Personal information
- Full name: Leandro Raúl Moreira
- Date of birth: 14 January 2002 (age 24)
- Place of birth: Longchamps, Argentina
- Height: 1.83 m (6 ft 0 in)
- Position: Striker

Team information
- Current team: Argentino de Merlo

Youth career
- Arzeno (five-a-side)
- Brown de Adrogué
- 2012–2017: Boca Juniors
- 2017–2022: Lanús

Senior career*
- Years: Team / Apps / (Gls)
- 2022–2023: Lanús / 0 / (0)
- 2023–2024: Arsenal de Sarandí / 10 / (1)
- 2024: → AEL (loan) / 1 / (0)
- 2024: → Alvarado (loan) / 3 / (0)
- 2025: San Martín Burzaco / 2 / (0)
- 2025: Provincial Ovalle / 7 / (0)
- 2026–: Argentino de Merlo / 5 / (1)

International career
- 2017: Argentina U15

= Leandro Moreira =

Argentine footballer

Leandro Raúl Moreira (born 14 January 2002) is an Argentine footballer who plays as a striker for Argentino de Merlo.

==Club career==
Born in Longchamps, Argentina, Moreira began playing baby fútbol for Club Social y Deportivo Arzeno. As a youth player, he was with Brown de Adrogué, Boca Juniors and Lanús.

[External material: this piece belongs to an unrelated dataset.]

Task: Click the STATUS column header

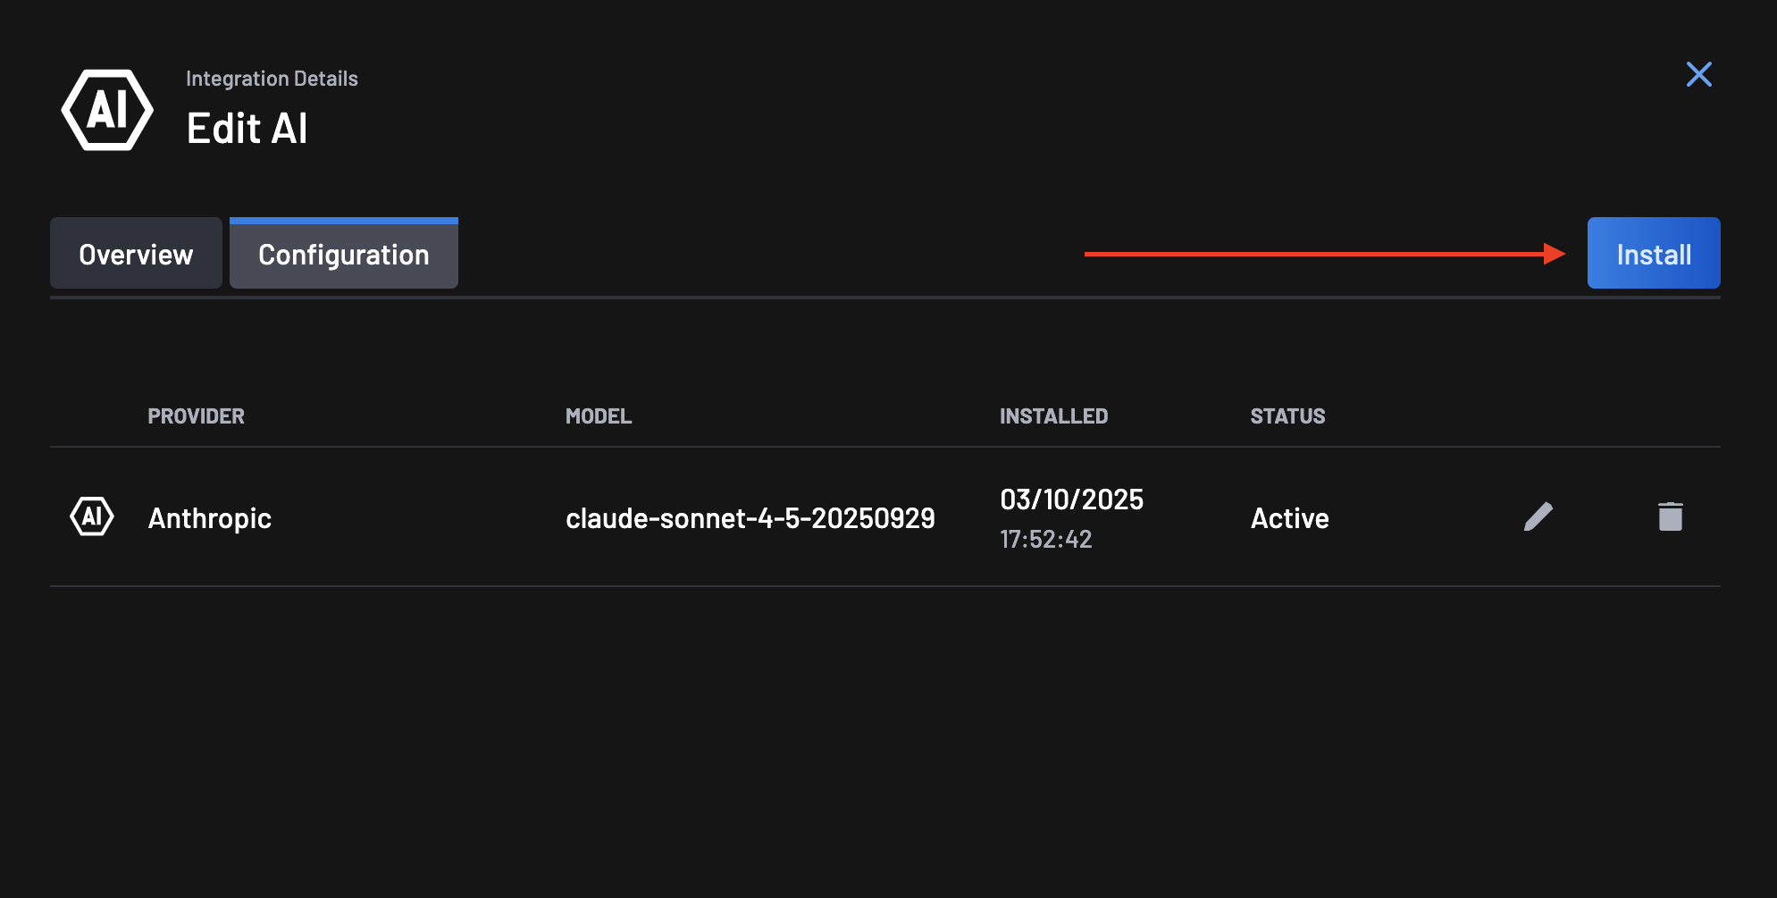Action: click(1287, 415)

In June 2022, he signed his first professional contract with Lanús and switched to Arsenal de Sarandí in August 2023 on a deal until December 2024.

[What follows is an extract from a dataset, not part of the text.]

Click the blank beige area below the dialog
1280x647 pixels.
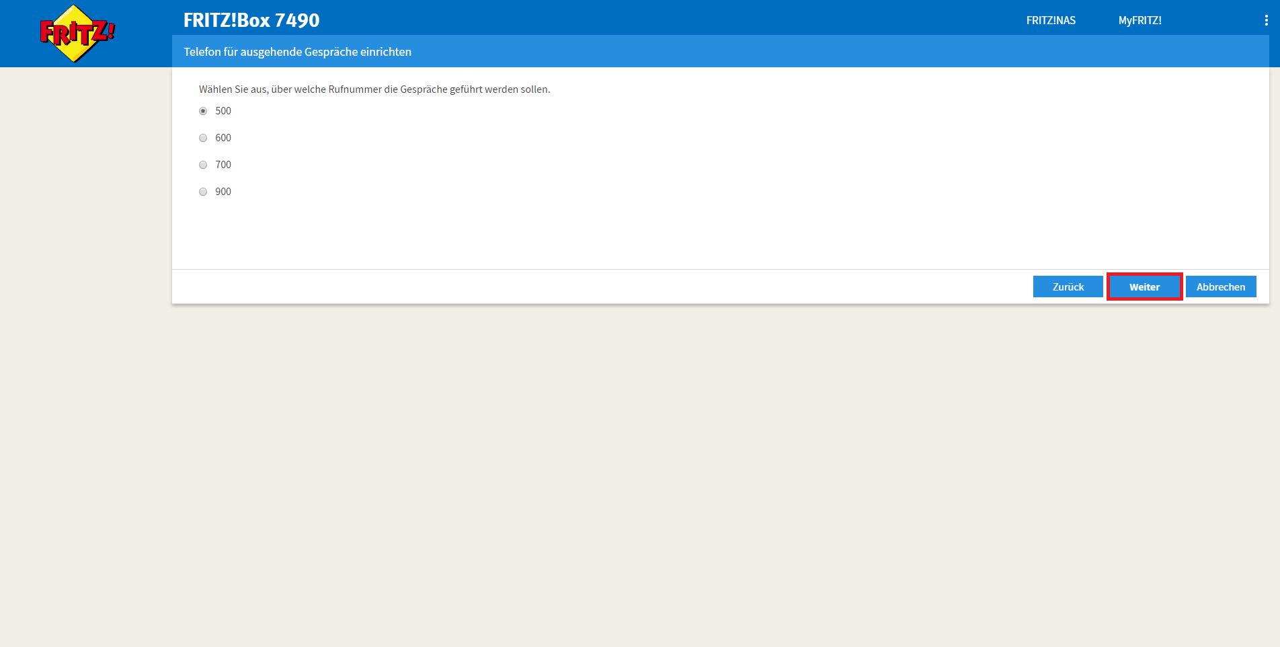point(672,471)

During 2024, Moreira played on loan from Lanús for Greek club AEL and Alvarado. As a player of Alvarado, he suffered a meniscus tear.

In 2025, Moreira joined San Martín de Burzaco. In the second half of the year, he moved to Chile and joined Provincial Ovalle.

Back to Argentina, Moreira joined Argentino de Merlo in January 2026.

==International career==
Moreira represented the Argentina national under-15 team in the 2017 South American Championship.